New Jersey Township Eliminates Red Light Cameras Due to Increased Car Accidents
The Township of Brick, New Jersey has eliminated red light cameras as of February 18.
New Mayor John Ducey says that he’s not convinced that the cameras have made intersections safer.
Ducey has declined to renew the contract with American Traffic Solutions, the company that provides the red light cameras.
Studies have shown that since the program started in 2010, the rates of both rear-end and right-angle accidents have increased by up to 400% in some intersections in the Township.
Three of the Township’s intersections have the cameras.
At one such intersection, accidents jumped from 13 in the year before the cameras were installed to 28 the year after.
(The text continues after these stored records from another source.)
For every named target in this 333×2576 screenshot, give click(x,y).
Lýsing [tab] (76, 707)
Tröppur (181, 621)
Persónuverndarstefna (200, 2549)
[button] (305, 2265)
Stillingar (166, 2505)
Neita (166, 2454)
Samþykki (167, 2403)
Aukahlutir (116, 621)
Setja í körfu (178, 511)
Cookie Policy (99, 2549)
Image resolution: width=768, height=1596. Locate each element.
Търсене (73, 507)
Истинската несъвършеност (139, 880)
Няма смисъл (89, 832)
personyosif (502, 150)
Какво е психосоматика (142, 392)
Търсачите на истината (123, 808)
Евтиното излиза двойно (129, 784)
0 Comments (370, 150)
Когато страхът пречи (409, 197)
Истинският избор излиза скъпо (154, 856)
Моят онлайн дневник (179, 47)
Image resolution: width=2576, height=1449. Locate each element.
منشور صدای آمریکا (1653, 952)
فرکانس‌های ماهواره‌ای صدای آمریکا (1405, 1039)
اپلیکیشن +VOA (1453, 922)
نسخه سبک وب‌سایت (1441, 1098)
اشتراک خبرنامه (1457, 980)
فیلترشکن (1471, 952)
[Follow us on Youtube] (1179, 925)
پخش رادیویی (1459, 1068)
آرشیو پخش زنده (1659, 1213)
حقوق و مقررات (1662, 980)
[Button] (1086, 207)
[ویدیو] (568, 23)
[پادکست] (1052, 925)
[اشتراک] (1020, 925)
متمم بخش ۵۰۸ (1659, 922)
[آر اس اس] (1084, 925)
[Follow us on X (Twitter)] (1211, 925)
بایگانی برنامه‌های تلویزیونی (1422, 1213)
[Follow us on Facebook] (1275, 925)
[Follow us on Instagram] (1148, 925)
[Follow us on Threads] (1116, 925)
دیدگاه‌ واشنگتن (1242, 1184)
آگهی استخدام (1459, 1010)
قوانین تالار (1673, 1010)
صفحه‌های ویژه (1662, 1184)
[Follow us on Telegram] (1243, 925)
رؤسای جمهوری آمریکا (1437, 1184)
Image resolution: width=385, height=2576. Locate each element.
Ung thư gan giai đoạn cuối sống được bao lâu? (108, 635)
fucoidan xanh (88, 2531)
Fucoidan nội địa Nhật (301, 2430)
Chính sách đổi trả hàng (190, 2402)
Drivers caught on camera running a red light are issued $85 tickets.74,000 of the camera tickets have been issued since the program started in the Township.
Brick is apparently the first New Jersey Township to discontinue use of the red light cameras.
Other townships and cities have found that the red light cameras do decrease accidents.
For example, the Township of Edison found that the installation of automated right-light cameras there led to a 71% reduction in the number of right-angle collisions at three of the Township’s most dangerous intersections.
Newark reported that red-light cameras led to a 64% drop in car accidents.
However, a preliminary report by the New Jersey Department of Transportation showed that accidents did not fall at all intersections with the cameras.At about one third of the intersections with the cameras, accidents overall increased slightly.
Across New Jersey, cameras have been installed at 76 intersections in 25 communities.The pilot program is scheduled to end in December.